## Work instruction
Write out all the data below exactly.

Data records
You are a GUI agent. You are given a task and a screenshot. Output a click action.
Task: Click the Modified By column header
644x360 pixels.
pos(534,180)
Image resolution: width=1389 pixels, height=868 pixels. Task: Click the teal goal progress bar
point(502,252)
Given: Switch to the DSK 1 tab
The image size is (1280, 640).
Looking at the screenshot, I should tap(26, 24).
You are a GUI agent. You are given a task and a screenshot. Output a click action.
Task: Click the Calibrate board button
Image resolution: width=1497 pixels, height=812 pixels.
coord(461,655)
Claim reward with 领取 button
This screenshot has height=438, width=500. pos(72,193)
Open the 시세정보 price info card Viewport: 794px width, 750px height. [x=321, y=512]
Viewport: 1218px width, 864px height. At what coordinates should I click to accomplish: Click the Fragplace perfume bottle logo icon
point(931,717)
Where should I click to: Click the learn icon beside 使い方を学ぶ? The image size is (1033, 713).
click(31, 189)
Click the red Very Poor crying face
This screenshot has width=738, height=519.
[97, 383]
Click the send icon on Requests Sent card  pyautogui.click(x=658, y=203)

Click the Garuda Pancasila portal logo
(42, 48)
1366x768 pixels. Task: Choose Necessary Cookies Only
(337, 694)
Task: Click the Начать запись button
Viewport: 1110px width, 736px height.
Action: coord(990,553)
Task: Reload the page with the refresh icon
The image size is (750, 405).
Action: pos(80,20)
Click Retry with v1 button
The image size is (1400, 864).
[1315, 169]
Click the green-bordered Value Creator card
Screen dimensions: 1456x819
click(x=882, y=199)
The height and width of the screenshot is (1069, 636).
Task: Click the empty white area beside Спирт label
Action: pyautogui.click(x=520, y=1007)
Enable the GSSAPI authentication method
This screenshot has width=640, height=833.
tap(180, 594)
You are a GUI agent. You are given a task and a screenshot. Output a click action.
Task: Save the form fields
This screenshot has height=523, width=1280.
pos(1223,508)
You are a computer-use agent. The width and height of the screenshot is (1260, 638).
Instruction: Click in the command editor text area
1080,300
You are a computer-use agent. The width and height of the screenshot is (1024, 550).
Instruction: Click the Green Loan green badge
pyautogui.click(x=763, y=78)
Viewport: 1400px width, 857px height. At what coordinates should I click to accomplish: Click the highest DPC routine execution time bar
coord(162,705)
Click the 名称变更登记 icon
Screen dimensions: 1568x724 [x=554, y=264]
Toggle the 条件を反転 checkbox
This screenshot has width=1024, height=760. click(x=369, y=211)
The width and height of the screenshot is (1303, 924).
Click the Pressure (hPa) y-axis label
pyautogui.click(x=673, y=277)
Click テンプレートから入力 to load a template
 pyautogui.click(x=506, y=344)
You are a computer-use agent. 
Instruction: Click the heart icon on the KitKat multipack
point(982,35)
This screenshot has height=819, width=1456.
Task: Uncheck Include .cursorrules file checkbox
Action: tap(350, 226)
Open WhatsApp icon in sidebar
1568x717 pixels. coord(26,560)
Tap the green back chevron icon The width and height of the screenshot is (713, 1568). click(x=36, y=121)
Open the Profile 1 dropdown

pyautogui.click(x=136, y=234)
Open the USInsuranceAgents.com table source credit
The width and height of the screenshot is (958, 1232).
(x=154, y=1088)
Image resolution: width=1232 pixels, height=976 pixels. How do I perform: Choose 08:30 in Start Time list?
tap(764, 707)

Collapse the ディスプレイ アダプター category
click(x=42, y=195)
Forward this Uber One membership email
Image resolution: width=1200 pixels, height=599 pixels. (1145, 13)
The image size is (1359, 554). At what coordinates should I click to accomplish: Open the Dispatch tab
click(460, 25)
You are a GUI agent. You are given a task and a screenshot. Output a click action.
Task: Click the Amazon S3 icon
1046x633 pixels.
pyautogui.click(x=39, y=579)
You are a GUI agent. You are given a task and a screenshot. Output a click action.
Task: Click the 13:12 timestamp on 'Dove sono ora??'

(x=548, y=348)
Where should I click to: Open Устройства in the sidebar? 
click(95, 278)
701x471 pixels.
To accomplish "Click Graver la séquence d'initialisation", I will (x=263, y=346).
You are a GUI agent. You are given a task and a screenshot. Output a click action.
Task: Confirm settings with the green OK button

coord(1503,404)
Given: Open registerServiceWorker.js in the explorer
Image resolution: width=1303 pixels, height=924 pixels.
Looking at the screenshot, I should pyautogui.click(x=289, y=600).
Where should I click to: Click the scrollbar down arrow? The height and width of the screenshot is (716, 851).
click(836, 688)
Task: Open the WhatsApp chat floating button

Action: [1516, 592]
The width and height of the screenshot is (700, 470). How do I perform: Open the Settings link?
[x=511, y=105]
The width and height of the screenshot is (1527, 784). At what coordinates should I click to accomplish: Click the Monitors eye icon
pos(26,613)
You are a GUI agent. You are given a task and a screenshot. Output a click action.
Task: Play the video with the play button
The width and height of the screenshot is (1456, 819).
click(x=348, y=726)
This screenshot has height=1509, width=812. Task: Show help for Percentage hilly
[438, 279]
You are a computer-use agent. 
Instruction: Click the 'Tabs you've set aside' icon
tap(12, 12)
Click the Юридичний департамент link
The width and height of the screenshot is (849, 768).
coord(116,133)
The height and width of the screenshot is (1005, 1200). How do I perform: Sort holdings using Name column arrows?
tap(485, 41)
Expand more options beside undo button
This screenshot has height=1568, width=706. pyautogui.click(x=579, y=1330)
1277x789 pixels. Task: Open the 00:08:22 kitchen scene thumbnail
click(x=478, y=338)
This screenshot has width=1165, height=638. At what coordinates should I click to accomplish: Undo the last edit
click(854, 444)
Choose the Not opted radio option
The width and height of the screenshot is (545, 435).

## Response to the exercise
You are a GUI agent. You are given a task and a screenshot. Output a click action.
Task: Click the Modified By column header
644x360 pixels.
pos(534,180)
Image resolution: width=1389 pixels, height=868 pixels. Task: Click the teal goal progress bar
point(502,252)
Given: Switch to the DSK 1 tab
The image size is (1280, 640).
Looking at the screenshot, I should tap(26, 24).
You are a GUI agent. You are given a task and a screenshot. Output a click action.
Task: Click the Calibrate board button
Image resolution: width=1497 pixels, height=812 pixels.
coord(461,655)
Claim reward with 领取 button
This screenshot has height=438, width=500. pos(72,193)
Open the 시세정보 price info card Viewport: 794px width, 750px height. [x=321, y=512]
Viewport: 1218px width, 864px height. At what coordinates should I click to accomplish: Click the Fragplace perfume bottle logo icon
point(931,717)
Where should I click to: Click the learn icon beside 使い方を学ぶ? The image size is (1033, 713).
click(31, 189)
Click the red Very Poor crying face
This screenshot has width=738, height=519.
[97, 383]
Click the send icon on Requests Sent card  pyautogui.click(x=658, y=203)

Click the Garuda Pancasila portal logo
(42, 48)
1366x768 pixels. Task: Choose Necessary Cookies Only
(337, 694)
Task: Click the Начать запись button
Viewport: 1110px width, 736px height.
Action: coord(990,553)
Task: Reload the page with the refresh icon
The image size is (750, 405).
Action: pos(80,20)
Click Retry with v1 button
The image size is (1400, 864).
[1315, 169]
Click the green-bordered Value Creator card
Screen dimensions: 1456x819
click(x=882, y=199)
The height and width of the screenshot is (1069, 636).
Task: Click the empty white area beside Спирт label
Action: pyautogui.click(x=520, y=1007)
Enable the GSSAPI authentication method
This screenshot has width=640, height=833.
tap(180, 594)
You are a GUI agent. You are given a task and a screenshot. Output a click action.
Task: Save the form fields
This screenshot has height=523, width=1280.
pos(1223,508)
You are a computer-use agent. The width and height of the screenshot is (1260, 638).
Instruction: Click in the command editor text area
1080,300
You are a computer-use agent. The width and height of the screenshot is (1024, 550).
Instruction: Click the Green Loan green badge
pyautogui.click(x=763, y=78)
Viewport: 1400px width, 857px height. At what coordinates should I click to accomplish: Click the highest DPC routine execution time bar
coord(162,705)
Click the 名称变更登记 icon
Screen dimensions: 1568x724 [x=554, y=264]
Toggle the 条件を反転 checkbox
This screenshot has width=1024, height=760. click(x=369, y=211)
The width and height of the screenshot is (1303, 924).
Click the Pressure (hPa) y-axis label
pyautogui.click(x=673, y=277)
Click テンプレートから入力 to load a template
 pyautogui.click(x=506, y=344)
You are a computer-use agent. 
Instruction: Click the heart icon on the KitKat multipack
point(982,35)
This screenshot has height=819, width=1456.
Task: Uncheck Include .cursorrules file checkbox
Action: tap(350, 226)
Open WhatsApp icon in sidebar
1568x717 pixels. coord(26,560)
Tap the green back chevron icon The width and height of the screenshot is (713, 1568). click(x=36, y=121)
Open the Profile 1 dropdown

pyautogui.click(x=136, y=234)
Open the USInsuranceAgents.com table source credit
The width and height of the screenshot is (958, 1232).
(x=154, y=1088)
Image resolution: width=1232 pixels, height=976 pixels. How do I perform: Choose 08:30 in Start Time list?
tap(764, 707)

Collapse the ディスプレイ アダプター category
click(x=42, y=195)
Forward this Uber One membership email
Image resolution: width=1200 pixels, height=599 pixels. (1145, 13)
The image size is (1359, 554). At what coordinates should I click to accomplish: Open the Dispatch tab
click(460, 25)
You are a GUI agent. You are given a task and a screenshot. Output a click action.
Task: Click the Amazon S3 icon
1046x633 pixels.
pyautogui.click(x=39, y=579)
You are a GUI agent. You are given a task and a screenshot. Output a click action.
Task: Click the 13:12 timestamp on 'Dove sono ora??'

(x=548, y=348)
Where should I click to: Open Устройства in the sidebar? 
click(95, 278)
701x471 pixels.
To accomplish "Click Graver la séquence d'initialisation", I will (x=263, y=346).
You are a GUI agent. You are given a task and a screenshot. Output a click action.
Task: Confirm settings with the green OK button

coord(1503,404)
Given: Open registerServiceWorker.js in the explorer
Image resolution: width=1303 pixels, height=924 pixels.
Looking at the screenshot, I should pyautogui.click(x=289, y=600).
Where should I click to: Click the scrollbar down arrow? The height and width of the screenshot is (716, 851).
click(836, 688)
Task: Open the WhatsApp chat floating button

Action: [1516, 592]
The width and height of the screenshot is (700, 470). How do I perform: Open the Settings link?
[x=511, y=105]
The width and height of the screenshot is (1527, 784). At what coordinates should I click to accomplish: Click the Monitors eye icon
pos(26,613)
You are a GUI agent. You are given a task and a screenshot. Output a click action.
Task: Play the video with the play button
The width and height of the screenshot is (1456, 819).
click(x=348, y=726)
This screenshot has height=1509, width=812. Task: Show help for Percentage hilly
[438, 279]
You are a computer-use agent. 
Instruction: Click the 'Tabs you've set aside' icon
tap(12, 12)
Click the Юридичний департамент link
The width and height of the screenshot is (849, 768).
coord(116,133)
The height and width of the screenshot is (1005, 1200). How do I perform: Sort holdings using Name column arrows?
tap(485, 41)
Expand more options beside undo button
This screenshot has height=1568, width=706. pyautogui.click(x=579, y=1330)
1277x789 pixels. Task: Open the 00:08:22 kitchen scene thumbnail
click(x=478, y=338)
This screenshot has width=1165, height=638. At what coordinates should I click to accomplish: Undo the last edit
click(854, 444)
Choose the Not opted radio option
The width and height of the screenshot is (545, 435).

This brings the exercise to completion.